PROBLEM STATEMENT:
Please swap "menu" for "panel" in the items starting with the line that contains "Viewport: 1768px width, 841px height." and going on through the line that contains "Action: pos(75,187)", and give those lines again with nothing else changed. Leave the pictures out of your answer.

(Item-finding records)
==*==

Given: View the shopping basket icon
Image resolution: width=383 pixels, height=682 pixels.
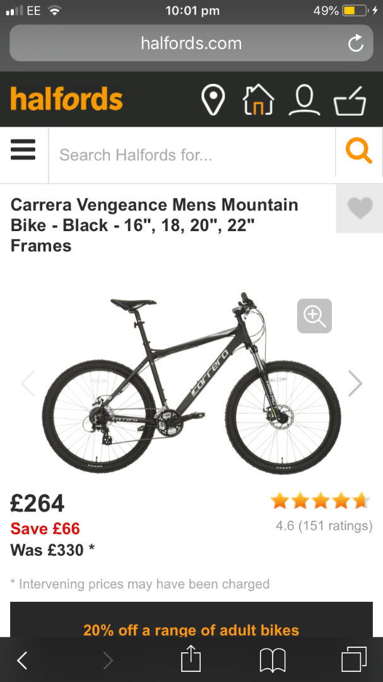Looking at the screenshot, I should (x=350, y=101).
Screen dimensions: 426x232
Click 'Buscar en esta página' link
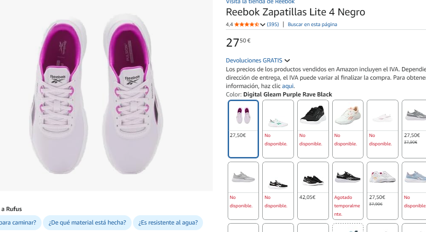coord(312,24)
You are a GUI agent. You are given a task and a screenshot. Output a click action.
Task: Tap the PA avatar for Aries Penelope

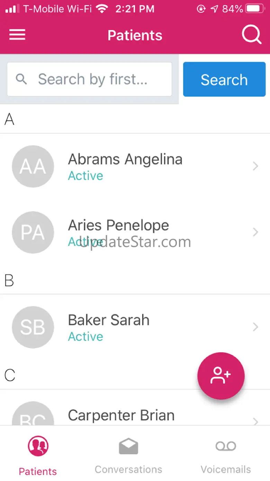33,232
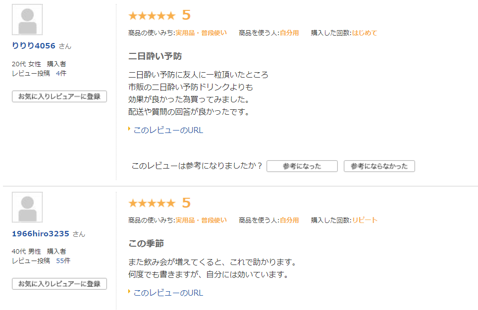Click arrow icon beside first このレビューのURL

130,130
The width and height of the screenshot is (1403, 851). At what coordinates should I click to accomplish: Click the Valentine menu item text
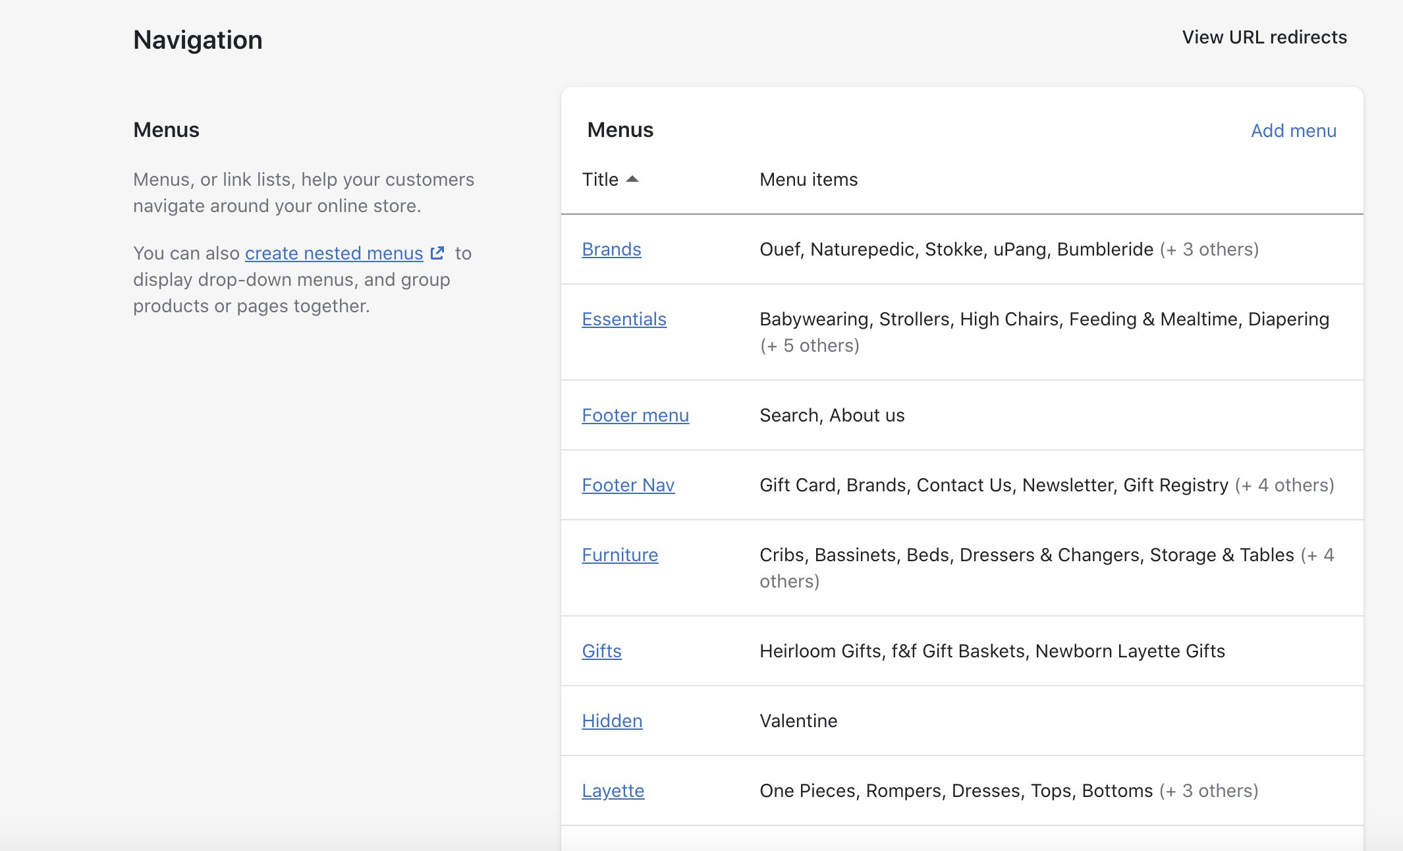[x=798, y=721]
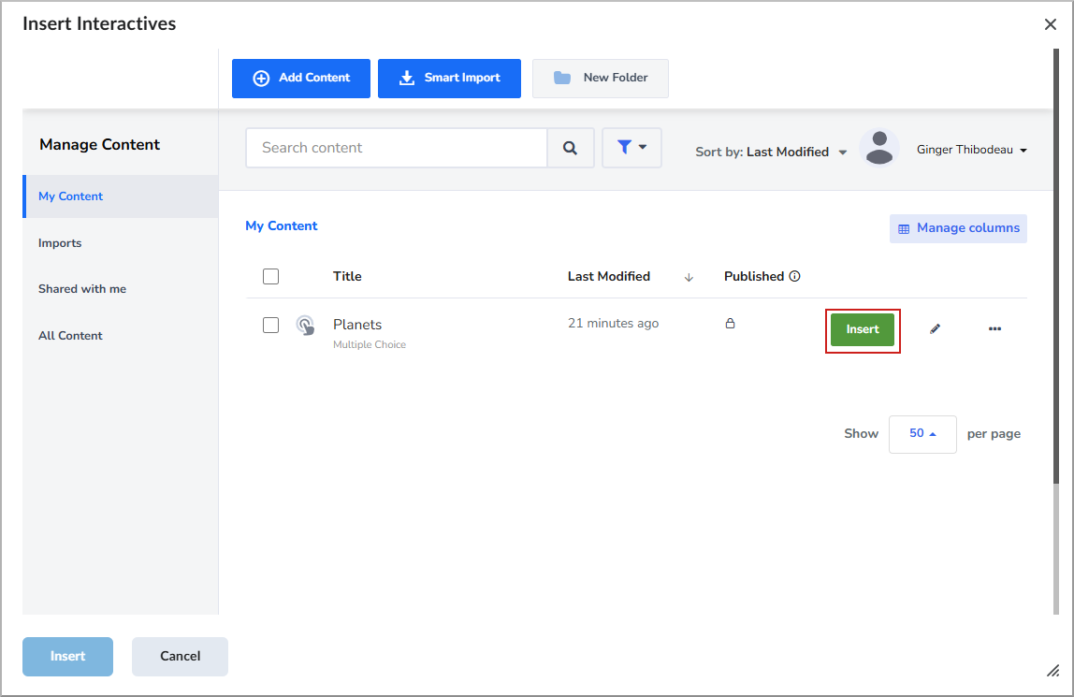Create a New Folder
This screenshot has height=697, width=1074.
point(600,79)
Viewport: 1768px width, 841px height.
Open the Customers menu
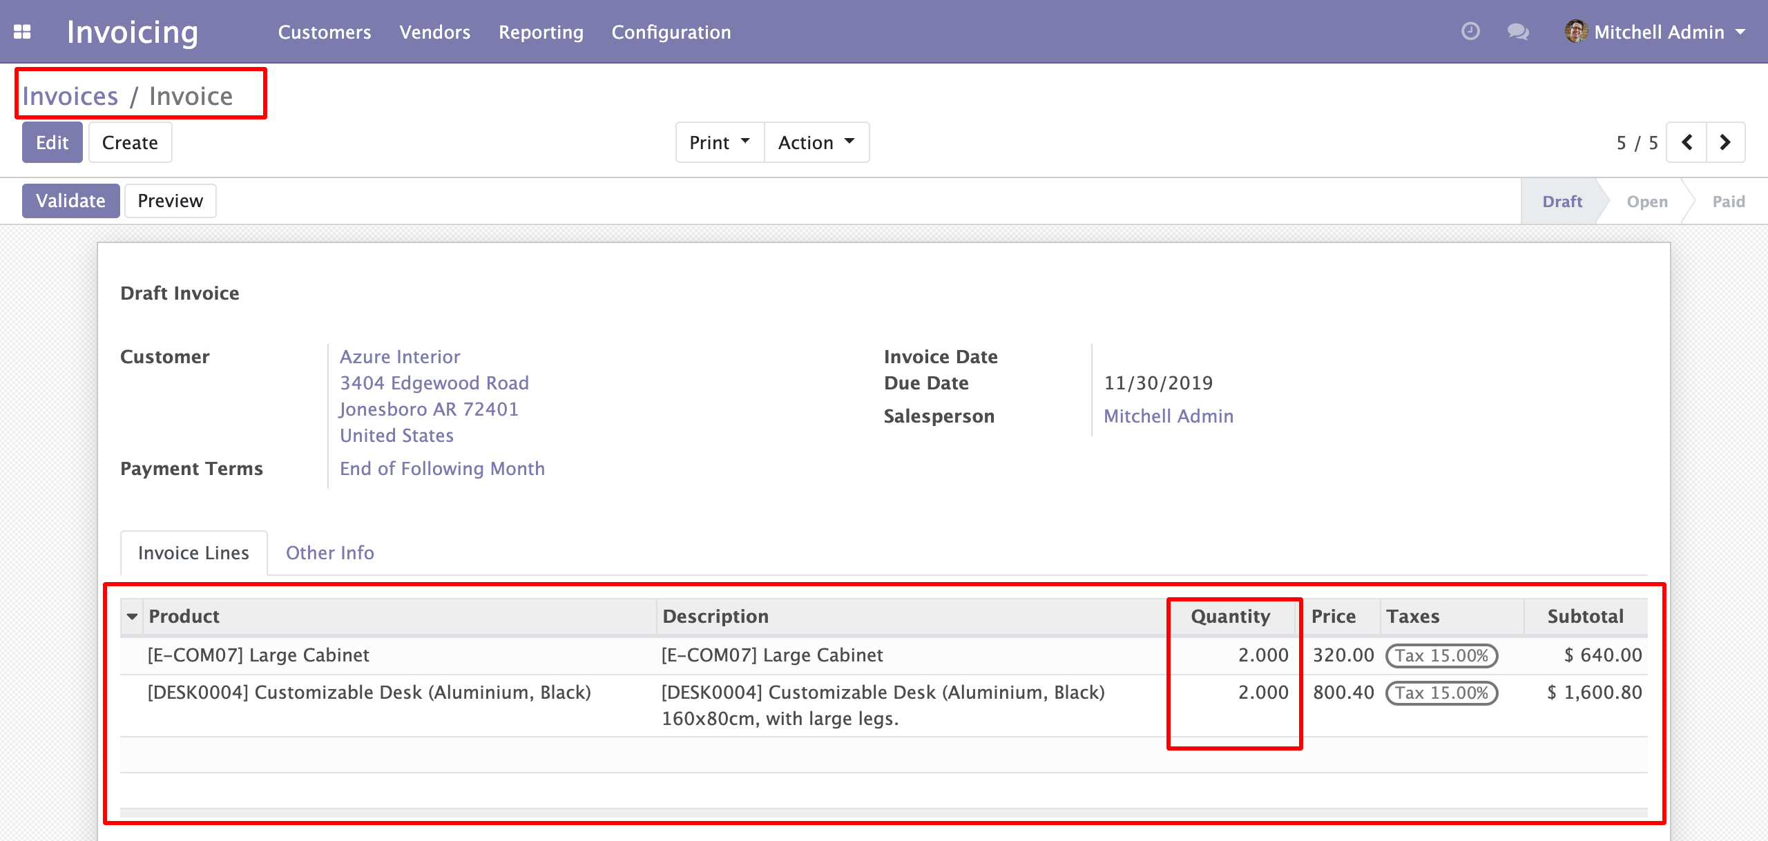click(324, 32)
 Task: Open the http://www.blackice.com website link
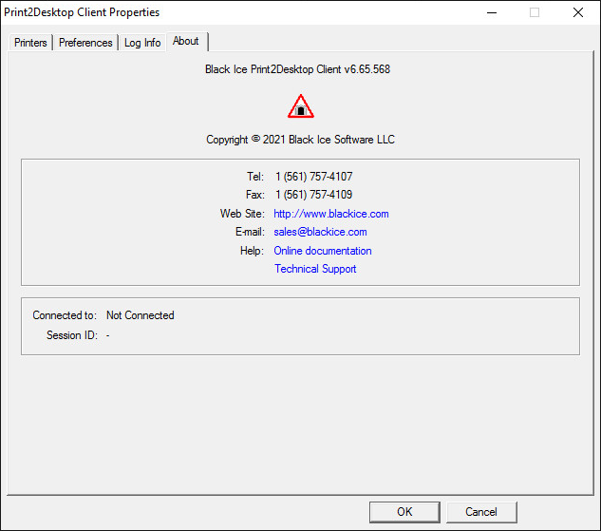tap(331, 214)
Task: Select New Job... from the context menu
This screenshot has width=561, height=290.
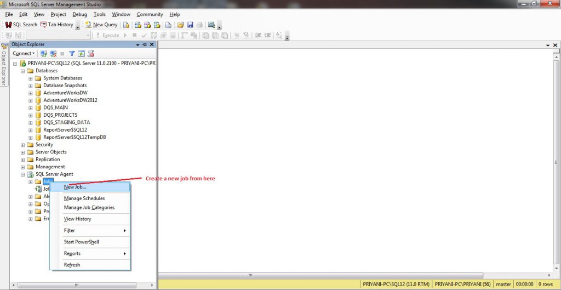Action: pos(75,187)
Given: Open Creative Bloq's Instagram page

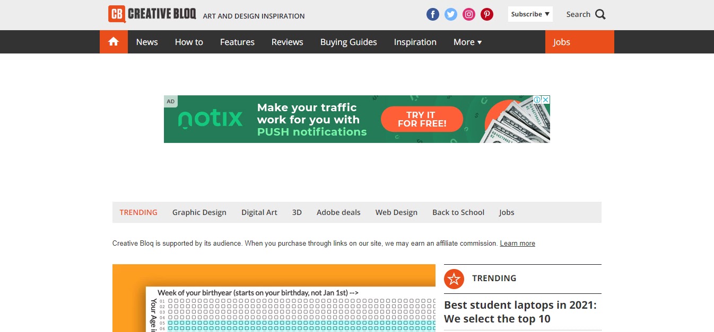Looking at the screenshot, I should click(469, 14).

==*==

RESPONSE TO THIS TASK:
Viewport: 1768px width, 841px height.
Open the Customers panel
click(324, 32)
 Task: Open the http://www.blackice.com website link
tap(331, 214)
Task: Select New Job... from the context panel
This screenshot has width=561, height=290.
Action: pos(75,187)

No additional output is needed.